A key question here is: What is the trigger that’s driving the need for transformation? Often it’s an external event, such as a competitor’s move in the market, something coming out of Silicon Valley or the appointment of a new CEO. This can provoke a big shift in the way that the conversation goes in senior management. This is often a difficult discussion, because it means confronting the fact that you need to do things very differently.
At the outset, you inevitably ask yourself, “Is this a threat or an opportunity?” But as we started on the journey, we focused on the fact that we are a successful global organisation that has already gone through multiple transformations, from being a mobile company to being a significant enterprise organisation, with one of the largest internet-of-things platforms in the world, so in many respects we were well set to embark on transformation.

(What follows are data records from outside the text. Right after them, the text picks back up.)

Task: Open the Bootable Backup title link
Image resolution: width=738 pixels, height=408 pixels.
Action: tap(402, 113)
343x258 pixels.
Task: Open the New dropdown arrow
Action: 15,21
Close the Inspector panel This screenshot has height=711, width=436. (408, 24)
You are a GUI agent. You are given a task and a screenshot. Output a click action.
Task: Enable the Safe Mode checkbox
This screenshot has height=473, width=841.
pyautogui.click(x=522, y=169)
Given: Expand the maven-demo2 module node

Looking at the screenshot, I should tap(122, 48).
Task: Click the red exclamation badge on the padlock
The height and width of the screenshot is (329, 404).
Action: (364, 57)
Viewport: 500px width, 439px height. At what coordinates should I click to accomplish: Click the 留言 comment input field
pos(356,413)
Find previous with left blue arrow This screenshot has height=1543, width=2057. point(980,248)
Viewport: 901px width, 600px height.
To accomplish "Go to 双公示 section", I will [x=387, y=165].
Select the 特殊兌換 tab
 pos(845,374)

We have to move on from the defensive mindset that says: “How do we adapt so someone else doesn’t destroy our business model?” It’s very easy to have the conversation about transformation in fear mode, but you have to break out of that and approach it with a positive, opportunity oriented mindset.
So, rather than think, “Right – how do we decline as slowly as possible?”, we need to shift the question to: “What are the new opportunities?” and address what we need to do, whether it’s in the core business or somewhere at the edges, to make sure we can take advantage of technology.
There is a lot to change in our organisations. It must be led by the top and the people doing the work must feel empowered and excited as they go about the task. Yes, we are talking about technology, but what has to come before that is creating a human platform to be ready for it.